Sponsored by the Office of the Provost, the event is presented in partnership with DialogProjects and kicks-off the Boston University Arts Initiative. Created by the Office of the Provost, the BU Arts Initiative is a campus-wide effort to improve visibility for the University’s broad array of existing arts-related activities.
The event is free and open to the public, but tickets must be reserved in advance. Tickets must be picked-up at least 15 minutes prior to the start of the discussion or they will be re-issued. For more information, call the Tsai Center box office at 617-353-8725 or visit: http://go.bu.edu/byrne-pinker.
How Music Works, which will be released this month, is David Byrne’s remarkable and buoyant celebration of a subject he’s spent a lifetime thinking about. He explains how profoundly music is shaped by its time and place, and how the advent of recording technology forever changed our relationship to playing, performing, and listening to music. Acting as historian and anthropologist, raconteur and social scientist, he searches for patterns—and tells us how they have affected his own work over the years with Talking Heads and his many collaborators. Touching on the joy, physics, and the business of making music, he also shows how it is inextricably linked to its cultural and physical context.
David Byrne is a Scottish-born Rock and Roll Hall of Famer and co-founder of Talking Heads. He has been the recipient of many awards, including an Oscar and a Golden Globe. The author of Bicycle Diaries and The New Sins, Byrne lives in New York City.
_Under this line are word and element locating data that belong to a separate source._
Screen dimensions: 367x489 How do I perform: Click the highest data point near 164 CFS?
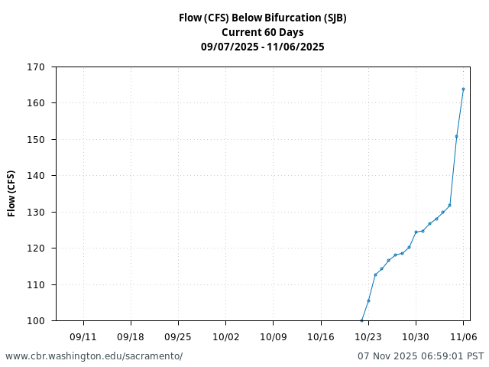(463, 89)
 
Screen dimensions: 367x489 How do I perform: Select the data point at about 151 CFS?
(456, 136)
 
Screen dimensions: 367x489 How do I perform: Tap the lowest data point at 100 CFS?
(361, 320)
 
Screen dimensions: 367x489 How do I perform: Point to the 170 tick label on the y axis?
(35, 67)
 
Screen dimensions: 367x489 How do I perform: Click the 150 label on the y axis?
(35, 140)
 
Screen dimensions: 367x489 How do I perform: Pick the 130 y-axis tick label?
(35, 213)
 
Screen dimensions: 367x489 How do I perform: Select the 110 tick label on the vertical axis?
(35, 285)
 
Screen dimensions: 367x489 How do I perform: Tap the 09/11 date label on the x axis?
(83, 336)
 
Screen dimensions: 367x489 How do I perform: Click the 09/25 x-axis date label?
(178, 336)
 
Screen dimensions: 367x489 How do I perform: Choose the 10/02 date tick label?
(225, 336)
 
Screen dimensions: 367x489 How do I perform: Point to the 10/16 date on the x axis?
(320, 336)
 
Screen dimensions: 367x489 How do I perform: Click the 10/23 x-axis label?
(368, 336)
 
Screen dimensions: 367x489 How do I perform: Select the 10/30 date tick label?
(415, 336)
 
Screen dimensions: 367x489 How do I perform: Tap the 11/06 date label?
(462, 336)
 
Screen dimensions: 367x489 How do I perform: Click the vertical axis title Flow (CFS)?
(11, 193)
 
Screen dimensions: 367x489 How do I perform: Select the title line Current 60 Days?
(262, 32)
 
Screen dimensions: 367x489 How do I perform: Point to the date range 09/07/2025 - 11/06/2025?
(262, 47)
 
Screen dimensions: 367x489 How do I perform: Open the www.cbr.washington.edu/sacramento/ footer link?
(94, 356)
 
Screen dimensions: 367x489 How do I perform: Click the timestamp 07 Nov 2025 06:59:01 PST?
(420, 356)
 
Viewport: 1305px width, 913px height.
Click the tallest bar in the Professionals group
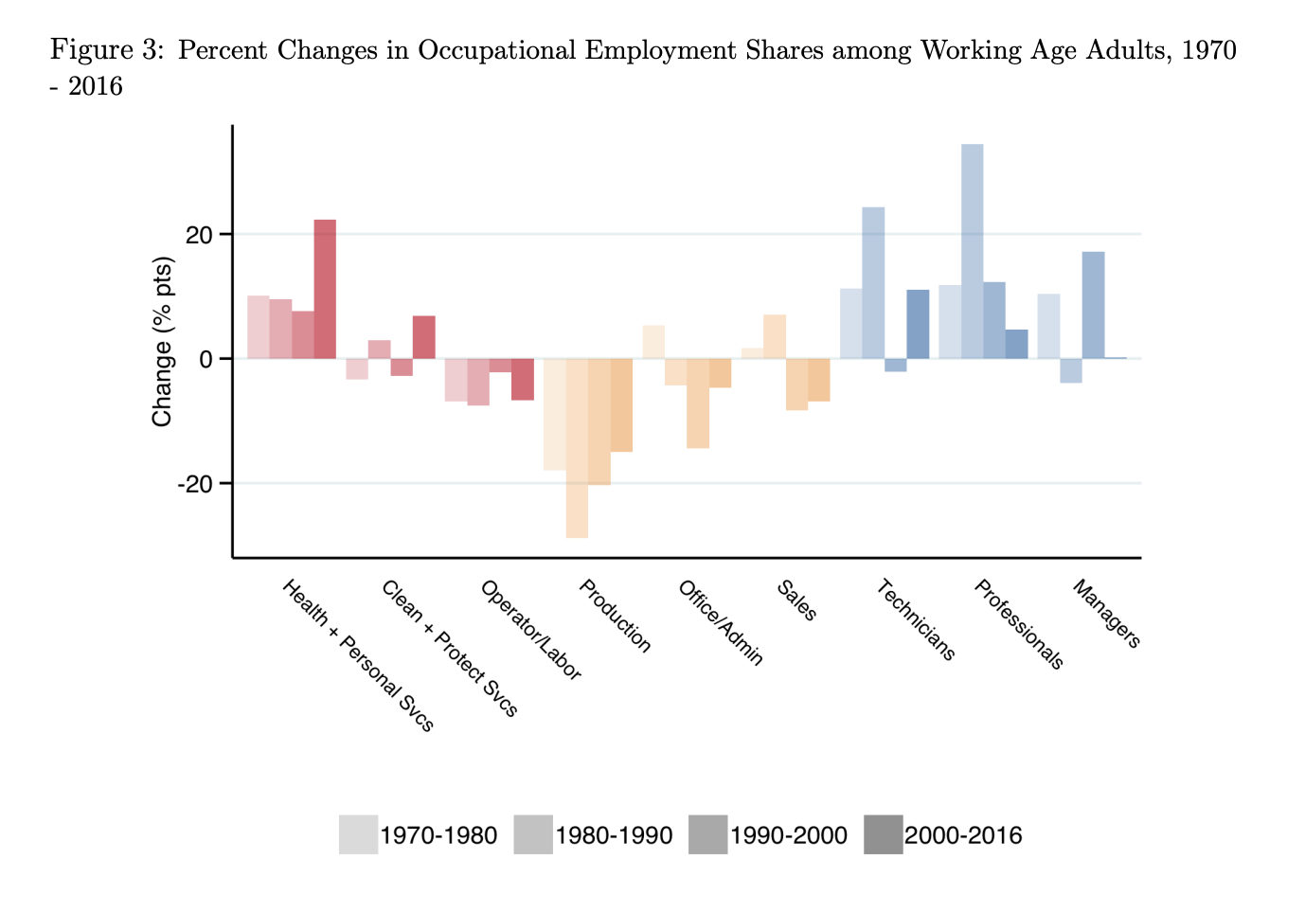[972, 251]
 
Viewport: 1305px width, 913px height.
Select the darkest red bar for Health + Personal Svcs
[325, 289]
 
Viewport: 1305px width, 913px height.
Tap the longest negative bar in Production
[577, 448]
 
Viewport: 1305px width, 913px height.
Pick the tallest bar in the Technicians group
[873, 282]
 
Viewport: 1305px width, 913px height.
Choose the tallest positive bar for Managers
[1093, 305]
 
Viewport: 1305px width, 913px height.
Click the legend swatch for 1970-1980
[358, 834]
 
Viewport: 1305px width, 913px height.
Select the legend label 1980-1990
[614, 835]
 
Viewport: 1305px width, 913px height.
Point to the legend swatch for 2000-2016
[883, 834]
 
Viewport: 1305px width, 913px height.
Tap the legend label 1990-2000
[789, 835]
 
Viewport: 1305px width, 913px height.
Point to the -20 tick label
[196, 484]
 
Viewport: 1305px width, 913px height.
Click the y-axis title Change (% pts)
[163, 342]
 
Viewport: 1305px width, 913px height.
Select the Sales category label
[796, 600]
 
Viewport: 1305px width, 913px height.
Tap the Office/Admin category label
[721, 623]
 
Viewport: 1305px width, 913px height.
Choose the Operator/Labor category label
[530, 630]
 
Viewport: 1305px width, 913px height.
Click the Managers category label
[1106, 614]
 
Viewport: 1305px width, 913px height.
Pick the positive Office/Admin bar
[653, 342]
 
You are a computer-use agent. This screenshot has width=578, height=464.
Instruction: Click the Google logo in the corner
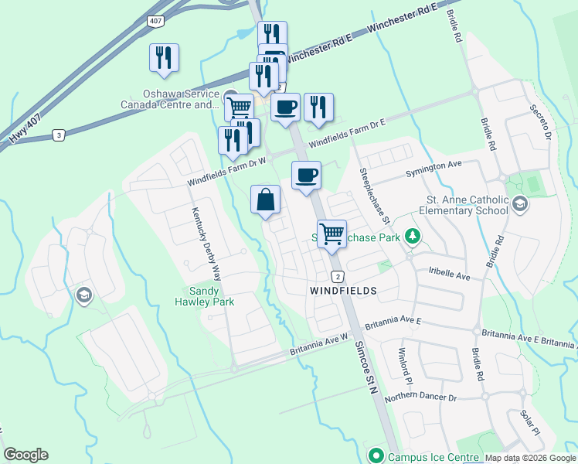point(26,455)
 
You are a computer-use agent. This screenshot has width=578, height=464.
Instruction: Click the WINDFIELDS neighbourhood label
point(343,291)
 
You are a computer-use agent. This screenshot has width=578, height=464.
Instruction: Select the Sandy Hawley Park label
point(207,296)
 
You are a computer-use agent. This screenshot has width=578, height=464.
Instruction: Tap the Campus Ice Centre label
point(433,457)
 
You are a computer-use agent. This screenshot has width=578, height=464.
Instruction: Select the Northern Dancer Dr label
point(421,397)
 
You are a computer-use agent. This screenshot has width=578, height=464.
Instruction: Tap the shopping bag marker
point(265,200)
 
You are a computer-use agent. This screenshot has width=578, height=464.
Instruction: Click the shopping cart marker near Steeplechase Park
point(332,234)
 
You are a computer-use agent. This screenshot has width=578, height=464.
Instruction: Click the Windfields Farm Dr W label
point(228,172)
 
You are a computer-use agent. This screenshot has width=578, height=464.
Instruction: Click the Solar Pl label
point(529,422)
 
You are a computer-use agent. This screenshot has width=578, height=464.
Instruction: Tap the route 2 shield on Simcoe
point(338,276)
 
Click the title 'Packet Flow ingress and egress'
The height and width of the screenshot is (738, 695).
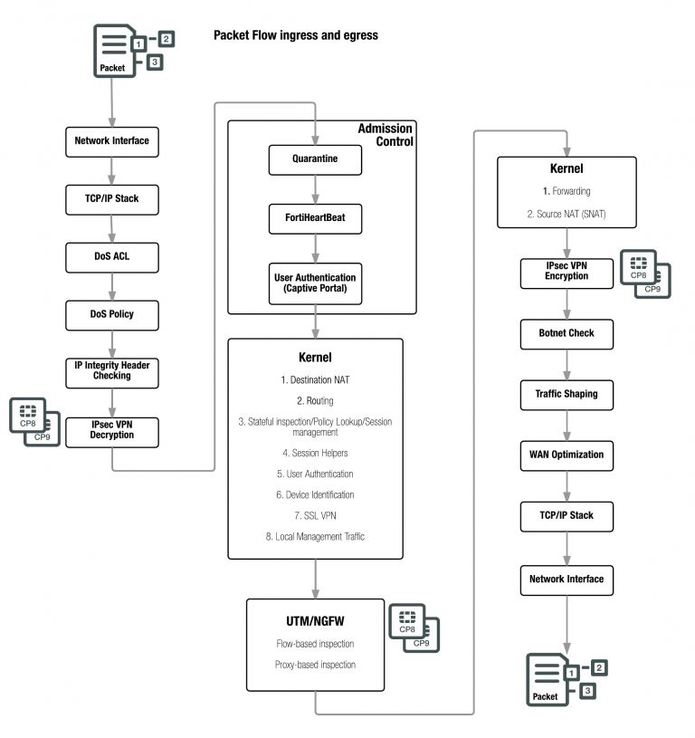(295, 35)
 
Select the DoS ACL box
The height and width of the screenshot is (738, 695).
(112, 257)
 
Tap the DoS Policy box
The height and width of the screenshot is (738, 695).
(112, 314)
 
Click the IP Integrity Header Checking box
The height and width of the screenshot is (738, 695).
(112, 369)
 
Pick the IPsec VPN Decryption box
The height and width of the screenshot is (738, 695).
(112, 429)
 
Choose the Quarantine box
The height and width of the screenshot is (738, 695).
(315, 160)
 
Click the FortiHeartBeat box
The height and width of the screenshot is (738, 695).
(315, 218)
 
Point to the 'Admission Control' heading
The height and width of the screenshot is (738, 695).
(385, 135)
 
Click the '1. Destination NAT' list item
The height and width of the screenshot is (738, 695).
(315, 379)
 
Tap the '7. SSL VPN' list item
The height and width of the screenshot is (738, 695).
(315, 515)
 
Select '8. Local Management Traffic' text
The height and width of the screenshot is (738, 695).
(315, 537)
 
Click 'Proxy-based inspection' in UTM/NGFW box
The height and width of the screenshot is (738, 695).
(315, 665)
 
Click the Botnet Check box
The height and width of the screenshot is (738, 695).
(566, 333)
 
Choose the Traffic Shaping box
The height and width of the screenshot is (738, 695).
(566, 394)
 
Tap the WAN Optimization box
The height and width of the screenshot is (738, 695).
(566, 455)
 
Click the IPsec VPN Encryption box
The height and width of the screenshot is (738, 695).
(566, 272)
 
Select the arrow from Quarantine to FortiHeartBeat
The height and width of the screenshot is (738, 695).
(315, 189)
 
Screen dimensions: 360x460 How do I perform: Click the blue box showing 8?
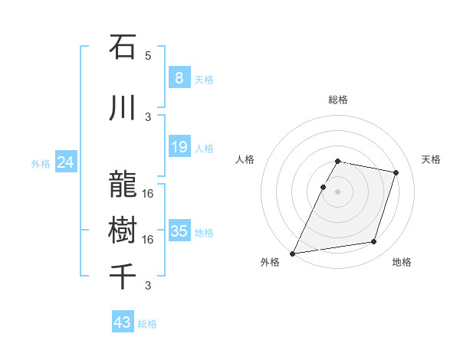[x=179, y=78]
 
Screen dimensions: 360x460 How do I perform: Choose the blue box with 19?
[x=179, y=147]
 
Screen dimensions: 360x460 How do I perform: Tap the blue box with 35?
[x=179, y=231]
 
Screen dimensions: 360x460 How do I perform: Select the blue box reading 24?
[x=66, y=162]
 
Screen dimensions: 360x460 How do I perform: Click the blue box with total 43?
[x=123, y=322]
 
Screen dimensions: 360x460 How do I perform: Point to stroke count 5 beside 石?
[x=148, y=56]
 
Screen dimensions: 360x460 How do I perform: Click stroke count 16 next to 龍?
[x=148, y=194]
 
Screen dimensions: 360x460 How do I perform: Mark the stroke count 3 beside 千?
[x=148, y=286]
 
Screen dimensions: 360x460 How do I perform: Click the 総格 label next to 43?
[x=147, y=324]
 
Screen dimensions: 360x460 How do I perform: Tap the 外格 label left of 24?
[x=41, y=163]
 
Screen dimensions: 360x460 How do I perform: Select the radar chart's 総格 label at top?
[x=337, y=100]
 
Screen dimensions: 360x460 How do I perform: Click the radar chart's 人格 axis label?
[x=245, y=159]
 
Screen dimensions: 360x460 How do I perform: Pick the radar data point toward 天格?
[x=396, y=172]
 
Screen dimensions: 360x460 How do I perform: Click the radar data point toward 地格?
[x=374, y=242]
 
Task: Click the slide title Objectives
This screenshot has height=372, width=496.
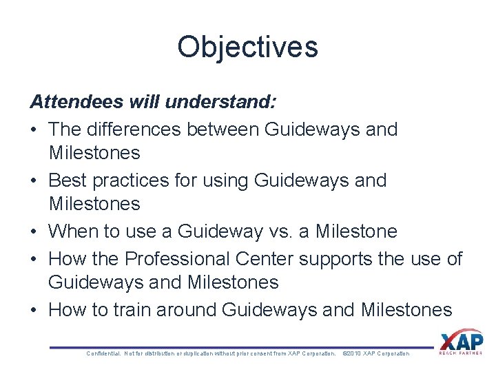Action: click(247, 47)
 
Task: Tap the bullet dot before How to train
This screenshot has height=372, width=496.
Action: click(34, 310)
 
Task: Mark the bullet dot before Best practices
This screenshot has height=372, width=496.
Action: click(34, 180)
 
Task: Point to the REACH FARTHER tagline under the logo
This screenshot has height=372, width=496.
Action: click(461, 354)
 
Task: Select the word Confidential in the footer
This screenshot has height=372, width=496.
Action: click(103, 353)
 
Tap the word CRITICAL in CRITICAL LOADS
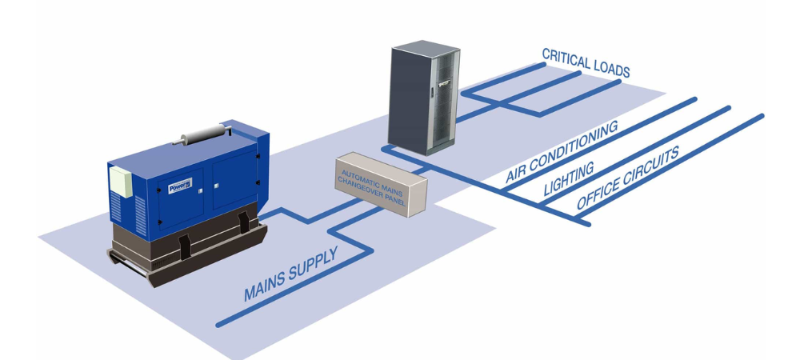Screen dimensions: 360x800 tap(566, 58)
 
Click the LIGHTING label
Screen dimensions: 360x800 tap(569, 180)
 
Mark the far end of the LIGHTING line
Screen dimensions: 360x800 tap(728, 108)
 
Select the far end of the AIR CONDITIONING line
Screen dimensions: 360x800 tap(694, 99)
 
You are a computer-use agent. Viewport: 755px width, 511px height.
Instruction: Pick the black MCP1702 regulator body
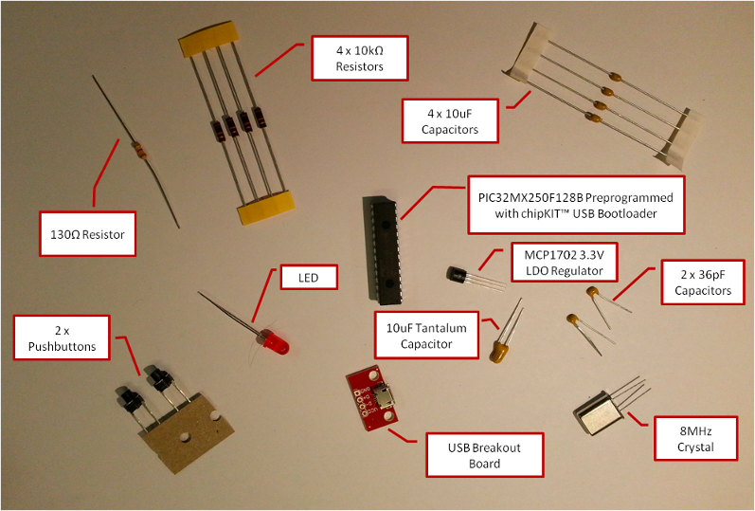coord(458,274)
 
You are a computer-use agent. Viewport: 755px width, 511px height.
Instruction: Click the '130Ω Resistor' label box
coord(88,232)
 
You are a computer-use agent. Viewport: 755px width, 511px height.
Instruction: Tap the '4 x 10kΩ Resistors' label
coord(359,59)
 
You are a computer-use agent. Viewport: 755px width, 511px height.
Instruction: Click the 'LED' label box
coord(309,278)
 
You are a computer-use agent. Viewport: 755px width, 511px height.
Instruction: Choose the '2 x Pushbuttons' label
coord(63,338)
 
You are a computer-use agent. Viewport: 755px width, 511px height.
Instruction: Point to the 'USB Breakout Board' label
coord(484,456)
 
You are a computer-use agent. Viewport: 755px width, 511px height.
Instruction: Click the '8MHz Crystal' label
coord(695,439)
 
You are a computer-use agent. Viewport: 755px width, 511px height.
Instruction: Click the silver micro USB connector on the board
coord(388,396)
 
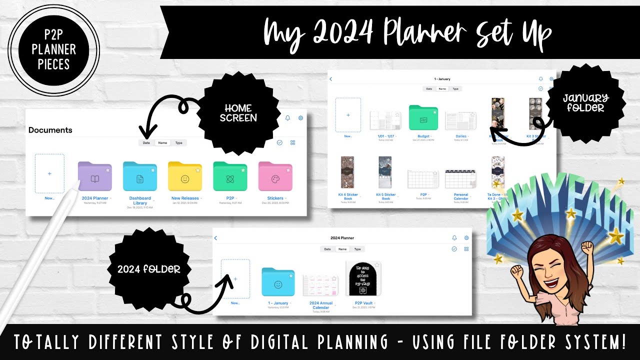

Steven Pinker is a cognitive scientist at Harvard who conducts research on how people learn, use, and change language, and he is also one of the world’s foremost writers on the human mind and human nature. His research on visual cognition and the psychology of language has won prizes from the National Academy of Sciences, the Royal Institution of Great Britain, the Cognitive Neuroscience Society, and the American Psychological Association. He has also received seven honorary doctorates, several teaching awards at MIT and Harvard, and numerous prizes for his books The Language Instinct, How the Mind Works, and The Blank Slate. He is Chair of the Usage Panel of the American Heritage Dictionary, and often writes for The New York Times, Time, and The New Republic.